When Pigeon Hill Brewing Company owners Michael Brower, Joel Kamp and Chad Doane look out at their brewery’s expansive new production facility into which they’re moving this week, there is, of course, a sense of anticipation and excitement. But there’s another word that seems to surface time and again when they think of their new home in downtown Muskegon: surreal.
“We just wanted to brew beer, and now people will stop us and want to get their pictures taken with us,” Kamp says Monday afternoon. “It’s totally surreal.”
That sense of surrealness is understandable: after all, it was just five years ago that Kamp, Brower and Doane opened Pigeon Hill in downtown Muskegon, and, now the brewery is celebrating the debut of its $2 million, 15,000-square-foot production facility at 895 Fourth Street. On Monday, April 22, the brewery began moving equipment from its former 7,000-square-foot production facility at 441 W. Western Ave. into the Fourth Street venue, and it’s set to begin brewing in the facility as of May 2. The city sold the 77,000-square-foot Fourth Street property to Pigeon Hill for $98,400.

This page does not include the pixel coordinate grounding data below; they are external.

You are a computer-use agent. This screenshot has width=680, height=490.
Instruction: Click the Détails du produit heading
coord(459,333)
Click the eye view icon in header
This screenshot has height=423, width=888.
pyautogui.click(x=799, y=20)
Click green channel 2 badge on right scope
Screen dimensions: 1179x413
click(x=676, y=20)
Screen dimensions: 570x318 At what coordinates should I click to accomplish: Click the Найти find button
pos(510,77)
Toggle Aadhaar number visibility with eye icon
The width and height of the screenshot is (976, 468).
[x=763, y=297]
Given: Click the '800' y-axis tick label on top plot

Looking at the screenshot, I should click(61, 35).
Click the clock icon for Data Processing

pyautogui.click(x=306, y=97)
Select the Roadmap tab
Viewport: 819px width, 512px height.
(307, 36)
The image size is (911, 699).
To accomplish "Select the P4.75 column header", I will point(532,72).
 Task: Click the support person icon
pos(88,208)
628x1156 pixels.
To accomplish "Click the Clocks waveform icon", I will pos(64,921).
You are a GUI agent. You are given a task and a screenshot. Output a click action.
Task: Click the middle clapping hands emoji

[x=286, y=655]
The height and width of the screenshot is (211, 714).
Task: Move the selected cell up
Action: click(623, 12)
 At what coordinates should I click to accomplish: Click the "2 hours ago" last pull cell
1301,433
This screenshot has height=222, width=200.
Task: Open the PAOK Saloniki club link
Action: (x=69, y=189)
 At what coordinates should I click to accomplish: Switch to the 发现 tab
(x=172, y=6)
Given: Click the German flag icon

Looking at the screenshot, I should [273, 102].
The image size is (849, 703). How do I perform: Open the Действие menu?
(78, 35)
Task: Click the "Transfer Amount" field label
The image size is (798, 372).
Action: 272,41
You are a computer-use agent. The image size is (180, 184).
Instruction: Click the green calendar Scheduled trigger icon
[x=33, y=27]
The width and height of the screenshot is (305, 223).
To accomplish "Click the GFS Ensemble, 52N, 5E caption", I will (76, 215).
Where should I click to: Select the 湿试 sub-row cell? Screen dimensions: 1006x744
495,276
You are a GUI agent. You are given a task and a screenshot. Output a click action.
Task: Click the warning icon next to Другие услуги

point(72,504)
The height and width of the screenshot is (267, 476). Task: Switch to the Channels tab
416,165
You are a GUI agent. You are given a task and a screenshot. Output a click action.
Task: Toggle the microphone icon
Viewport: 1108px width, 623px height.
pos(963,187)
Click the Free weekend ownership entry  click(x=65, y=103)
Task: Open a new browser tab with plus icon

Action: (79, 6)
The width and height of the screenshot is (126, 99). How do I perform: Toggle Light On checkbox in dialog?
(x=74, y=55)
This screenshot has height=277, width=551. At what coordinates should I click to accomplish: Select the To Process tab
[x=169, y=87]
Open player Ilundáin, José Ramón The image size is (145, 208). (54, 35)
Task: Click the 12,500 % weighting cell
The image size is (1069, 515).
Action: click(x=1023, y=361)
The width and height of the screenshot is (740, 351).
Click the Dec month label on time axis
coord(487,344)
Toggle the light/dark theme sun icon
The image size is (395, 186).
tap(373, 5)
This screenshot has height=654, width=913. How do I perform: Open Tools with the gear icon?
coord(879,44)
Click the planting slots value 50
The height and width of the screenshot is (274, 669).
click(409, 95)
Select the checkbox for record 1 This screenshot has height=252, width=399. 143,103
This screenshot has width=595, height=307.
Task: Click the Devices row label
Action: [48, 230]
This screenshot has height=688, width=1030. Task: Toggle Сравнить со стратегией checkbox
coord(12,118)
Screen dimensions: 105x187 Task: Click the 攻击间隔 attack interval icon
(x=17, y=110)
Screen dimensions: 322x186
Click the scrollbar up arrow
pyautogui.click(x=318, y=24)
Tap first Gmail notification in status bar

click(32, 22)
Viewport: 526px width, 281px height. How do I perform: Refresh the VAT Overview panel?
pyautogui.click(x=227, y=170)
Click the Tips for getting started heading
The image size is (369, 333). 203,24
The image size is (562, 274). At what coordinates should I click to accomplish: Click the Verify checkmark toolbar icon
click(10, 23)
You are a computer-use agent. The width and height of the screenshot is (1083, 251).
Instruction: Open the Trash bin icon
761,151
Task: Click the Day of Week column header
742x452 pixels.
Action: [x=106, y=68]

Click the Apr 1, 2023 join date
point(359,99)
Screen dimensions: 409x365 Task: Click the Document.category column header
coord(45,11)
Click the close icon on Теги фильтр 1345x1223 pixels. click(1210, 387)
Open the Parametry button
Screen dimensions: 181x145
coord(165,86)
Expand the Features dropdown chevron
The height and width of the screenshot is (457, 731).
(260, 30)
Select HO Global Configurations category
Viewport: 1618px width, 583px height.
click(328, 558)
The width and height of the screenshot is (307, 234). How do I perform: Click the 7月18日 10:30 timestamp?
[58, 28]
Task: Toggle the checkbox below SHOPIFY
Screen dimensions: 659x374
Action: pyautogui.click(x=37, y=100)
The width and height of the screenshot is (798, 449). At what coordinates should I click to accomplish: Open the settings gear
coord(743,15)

The new venue, situated along the shores of Muskegon Lake and across the street from the L.C. Walker Arena, will soon offer a taproom in addition to brewing space, and it will also include a kitchen. It too houses Pigeon Hill’s offices and storage space. Until the brewery opens the Fourth Street taproom, it will continue operating its current taproom at 500 W. Western Avenue.
“For business growth, we had to make a move,” Kamp says of the inspiration behind the new facility, which they broke ground on this past August. “We’ll have room to add more tanks, more production, more packaging here.”
The Fourth Street facility is at first expected to annually make about 5,000 to 6,000 barrels of beer, as well as ready-to-drink cocktails. Pigeon Hill and McClure’s Pickles, which is based in Detroit and Brooklyn, just announced the launch of a major partnership between the two companies: they will produce a ready-to-drink bloody Mary cocktail. Currently, Pigeon Hill offers a ready-to-drink rum cocktail.
Plus, Brower noted in a previous interview, the added space will allow them to continue to be adventurous with their brews, such as growing their sour beer offerings.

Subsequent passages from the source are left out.